»»

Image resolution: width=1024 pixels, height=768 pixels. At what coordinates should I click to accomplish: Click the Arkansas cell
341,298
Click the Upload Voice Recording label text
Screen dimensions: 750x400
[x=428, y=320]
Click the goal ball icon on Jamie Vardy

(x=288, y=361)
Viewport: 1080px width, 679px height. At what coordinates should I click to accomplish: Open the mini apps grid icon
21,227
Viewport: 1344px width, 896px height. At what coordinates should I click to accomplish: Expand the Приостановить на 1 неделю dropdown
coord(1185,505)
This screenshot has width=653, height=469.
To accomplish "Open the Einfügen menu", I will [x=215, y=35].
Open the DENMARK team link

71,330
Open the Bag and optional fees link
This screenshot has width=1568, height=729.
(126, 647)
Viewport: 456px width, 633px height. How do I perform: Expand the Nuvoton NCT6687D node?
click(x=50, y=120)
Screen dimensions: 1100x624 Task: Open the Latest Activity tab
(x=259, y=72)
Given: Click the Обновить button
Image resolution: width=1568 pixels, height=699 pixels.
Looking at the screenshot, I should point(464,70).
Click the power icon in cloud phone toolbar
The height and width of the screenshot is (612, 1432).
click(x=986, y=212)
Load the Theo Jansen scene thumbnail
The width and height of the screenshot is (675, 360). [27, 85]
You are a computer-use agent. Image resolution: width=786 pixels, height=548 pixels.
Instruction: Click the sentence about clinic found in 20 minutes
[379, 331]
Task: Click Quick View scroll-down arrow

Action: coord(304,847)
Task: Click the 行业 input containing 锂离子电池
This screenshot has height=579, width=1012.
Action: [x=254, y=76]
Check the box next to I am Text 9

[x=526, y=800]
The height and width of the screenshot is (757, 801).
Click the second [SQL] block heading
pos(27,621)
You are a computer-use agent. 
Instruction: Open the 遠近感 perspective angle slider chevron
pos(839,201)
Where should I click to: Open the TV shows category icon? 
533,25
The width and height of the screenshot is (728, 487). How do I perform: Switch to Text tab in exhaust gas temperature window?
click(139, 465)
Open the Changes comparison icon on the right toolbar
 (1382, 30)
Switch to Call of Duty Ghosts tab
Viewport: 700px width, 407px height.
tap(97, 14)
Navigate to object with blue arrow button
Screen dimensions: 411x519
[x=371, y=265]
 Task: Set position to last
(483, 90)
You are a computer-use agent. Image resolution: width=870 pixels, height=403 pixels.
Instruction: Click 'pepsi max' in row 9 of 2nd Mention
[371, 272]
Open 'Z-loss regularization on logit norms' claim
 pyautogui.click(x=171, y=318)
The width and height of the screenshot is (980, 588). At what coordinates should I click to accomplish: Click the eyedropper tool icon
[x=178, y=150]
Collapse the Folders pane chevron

««

**TRY IT**
No line before the one containing "Task: Click the 行业 input containing 锂离子电池" should be copied; restate that line and all the rest through the end of the data above word for word.

**SOLUTION TO THIS TASK**
Task: Click the 行业 input containing 锂离子电池
This screenshot has height=579, width=1012.
Action: [x=254, y=76]
Check the box next to I am Text 9

[x=526, y=800]
The height and width of the screenshot is (757, 801).
Click the second [SQL] block heading
pos(27,621)
You are a computer-use agent. 
Instruction: Open the 遠近感 perspective angle slider chevron
pos(839,201)
Where should I click to: Open the TV shows category icon? 
533,25
The width and height of the screenshot is (728, 487). How do I perform: Switch to Text tab in exhaust gas temperature window?
click(139, 465)
Open the Changes comparison icon on the right toolbar
 (1382, 30)
Switch to Call of Duty Ghosts tab
Viewport: 700px width, 407px height.
tap(97, 14)
Navigate to object with blue arrow button
Screen dimensions: 411x519
[x=371, y=265]
 Task: Set position to last
(483, 90)
You are a computer-use agent. Image resolution: width=870 pixels, height=403 pixels.
Instruction: Click 'pepsi max' in row 9 of 2nd Mention
[371, 272]
Open 'Z-loss regularization on logit norms' claim
 pyautogui.click(x=171, y=318)
The width and height of the screenshot is (980, 588). At what coordinates should I click to accomplish: Click the eyedropper tool icon
[x=178, y=150]
Collapse the Folders pane chevron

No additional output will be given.